Tiene el pico doblado para clavarlo sobre los contendores, pero no existen
rivales en la órbita de sus enconos, ¡qué lástima!, ni tampoco árboles ni
surcos de vegetación.
El águila es, al mismo tiempo, valiente
y vacilante, porque la inmensidad del paisaje la sobrecoge. Al principio,
apenas tomaba vuelo, regresaba al quieto lugar de la cúspide, donde las horas
se amontonan de fastidio. Decidió, luego, lanzarse al horizonte, aunque sólo
mirase ráfagas de estelas y planicies de nubes; Iba con aires alegres pero, en
un espacio desconocido, chocó contra algo mayor que sus ahíncos y tuvo que
devolverse a la serenidad de la montaña.
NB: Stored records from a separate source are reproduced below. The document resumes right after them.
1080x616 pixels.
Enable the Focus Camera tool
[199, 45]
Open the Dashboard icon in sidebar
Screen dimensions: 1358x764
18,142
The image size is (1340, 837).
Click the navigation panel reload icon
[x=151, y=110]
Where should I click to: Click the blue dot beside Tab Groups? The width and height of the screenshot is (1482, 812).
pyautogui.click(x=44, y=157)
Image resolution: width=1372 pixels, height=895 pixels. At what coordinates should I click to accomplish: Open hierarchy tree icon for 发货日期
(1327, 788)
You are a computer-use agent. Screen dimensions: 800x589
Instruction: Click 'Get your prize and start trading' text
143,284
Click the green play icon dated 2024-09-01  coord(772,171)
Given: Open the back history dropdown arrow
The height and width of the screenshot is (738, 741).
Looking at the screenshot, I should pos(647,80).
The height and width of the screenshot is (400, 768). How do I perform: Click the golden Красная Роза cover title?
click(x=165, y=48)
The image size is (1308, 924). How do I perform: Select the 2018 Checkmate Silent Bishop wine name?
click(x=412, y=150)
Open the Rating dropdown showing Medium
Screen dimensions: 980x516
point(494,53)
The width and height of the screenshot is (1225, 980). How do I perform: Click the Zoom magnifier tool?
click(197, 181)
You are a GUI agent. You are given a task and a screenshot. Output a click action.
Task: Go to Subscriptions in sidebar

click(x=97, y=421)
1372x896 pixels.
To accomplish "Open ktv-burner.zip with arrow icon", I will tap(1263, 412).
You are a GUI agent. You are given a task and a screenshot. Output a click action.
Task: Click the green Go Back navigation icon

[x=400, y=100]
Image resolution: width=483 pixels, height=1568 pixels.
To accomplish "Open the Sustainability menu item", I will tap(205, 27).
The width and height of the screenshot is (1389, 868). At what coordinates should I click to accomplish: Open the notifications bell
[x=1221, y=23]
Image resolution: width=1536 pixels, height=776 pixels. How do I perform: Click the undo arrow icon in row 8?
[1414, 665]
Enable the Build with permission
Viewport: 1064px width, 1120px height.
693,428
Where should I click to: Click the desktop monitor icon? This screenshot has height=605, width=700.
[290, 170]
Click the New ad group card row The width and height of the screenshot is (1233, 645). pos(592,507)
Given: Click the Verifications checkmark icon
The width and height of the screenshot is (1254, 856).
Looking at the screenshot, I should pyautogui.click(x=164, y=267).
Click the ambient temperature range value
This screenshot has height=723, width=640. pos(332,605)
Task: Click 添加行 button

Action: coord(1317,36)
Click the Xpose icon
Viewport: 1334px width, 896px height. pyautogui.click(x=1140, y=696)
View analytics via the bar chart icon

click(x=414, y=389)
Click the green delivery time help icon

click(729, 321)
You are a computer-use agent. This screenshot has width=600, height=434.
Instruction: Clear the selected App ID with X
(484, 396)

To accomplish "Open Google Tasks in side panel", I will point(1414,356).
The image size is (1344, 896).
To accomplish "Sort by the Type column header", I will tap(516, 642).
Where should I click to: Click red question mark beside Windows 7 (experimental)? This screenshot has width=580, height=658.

No dijo una mala palabra, porque
todavía las águilas carecen de su articulación.
Tras
esa experiencia, quiso emprender atrevimientos por el lado contrario. Irguió
las alas, como en la mitología de un Ícaro natural, y cruzó ventiscas, tifones,
brumas, lagos etéreos y deletéreos. Se pensaba omnipotente y desmesurada, pero
de nuevo un muro hermético le impidió el paso. Las lágrimas la retornaron a su
cumbre de origen.
En
una tercera ocasión, luego de mucho cavilarlo, se disparó hacia las marcas del
poniente. Ningún huracán pudo con ella, ningún soplo helado, ninguna atmósfera
siniestra. No obstante, al cabo de la hazaña, ahí estaba la barrera compacta e
infranqueable.
En
diversas oportunidades, pretendió iguales y grandiosos recorridos. Al inicio,
nada obstaculizaba su rugir de plumas, su veloz persistencia, su marasmo en
movimiento, aunque después viniera el desconsuelo de siempre.
El
águila roja no sabe ni sabrá que vive dentro de una tarjeta postal de Galerías
Lafayette.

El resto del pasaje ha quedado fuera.